Weininger builds on the ground of serious and exact science, on the methods of modern research, that there is a kind of polarity in the male and female sex, a kind of ideal male and female type, but that we never encounter it in practice, because in fact one always finds in the individual, both in the man a hidden female and in the woman a hidden male part. Weininger, however, puts this whole thing on a materialistic basis. He almost gives the impression that a part of male substance is mixed into the female organic substance and vice versa.
In other cases, too, we find in Weininger, alongside ideas that lead to true knowledge, a wide range of completely false ideas and conclusions. In general, this book shows a wondrous mixture of deep ideas and, again, the most extreme prejudices against the nature of women. This can be seen best in the conclusions, where Weininger comes to the final view that a woman has neither freedom nor individuality nor intellect nor reason.
These different views about women, full of contradictions, are able to evoke a sympathetic response in the human heart, in the sense that one recognizes the need to look not only at the observation of life through the external senses , but also on the inner, spiritual events; only if we see man and woman not only as they appear to our eyes, but if we delve into the inner being of man, can we recognize the true nature, origin and laws of the two sexes of man.

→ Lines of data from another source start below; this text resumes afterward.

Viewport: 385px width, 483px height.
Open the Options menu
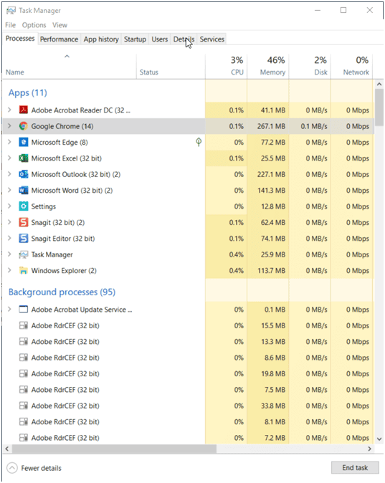pos(34,25)
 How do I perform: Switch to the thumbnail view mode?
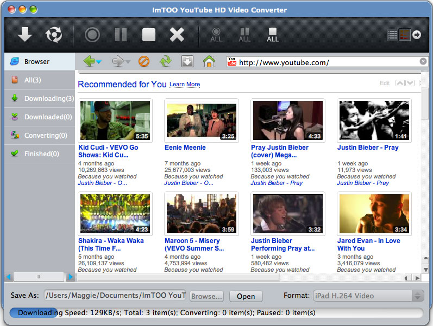[405, 35]
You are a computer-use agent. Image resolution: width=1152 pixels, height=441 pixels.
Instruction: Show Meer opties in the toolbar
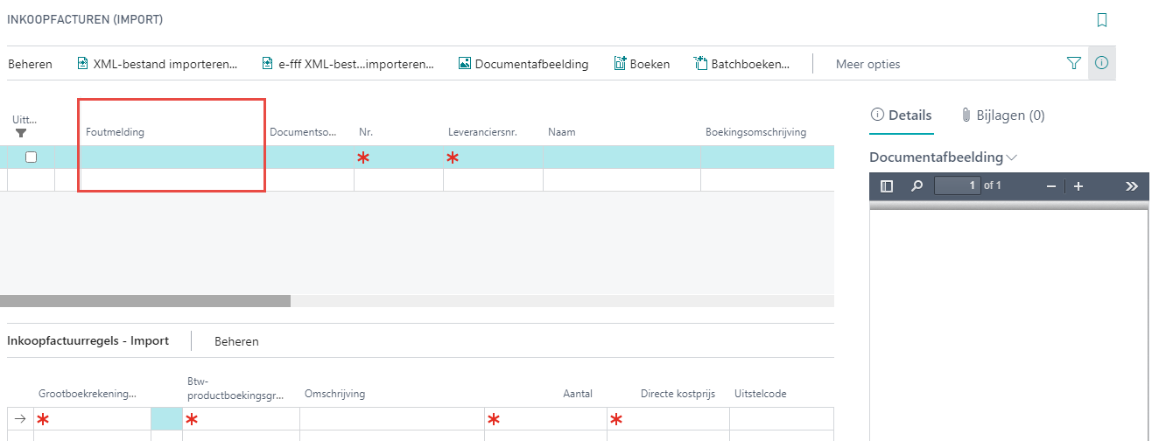868,64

Other lectures have shown that we can become aware of the invisible parts of the human being on the basis of the great problems of waking and sleeping, life and death.
It was shown how the whole world accessible to our senses, which extends around us during the daytime while we are awake, and all of our waking consciousness sinks into an indeterminate darkness in the evening as we fall asleep; and that then, in the morning when we wake up, everything that was spread out before our consciousness the previous evening emerges again from the darkness of the unconscious. It is a common phenomenon, and yet – perhaps for that very reason – this principle has not been sufficiently investigated, although it is one of the deepest, most enigmatic questions of life, one that, when seriously confronted with it, can lead a person to a deep realization.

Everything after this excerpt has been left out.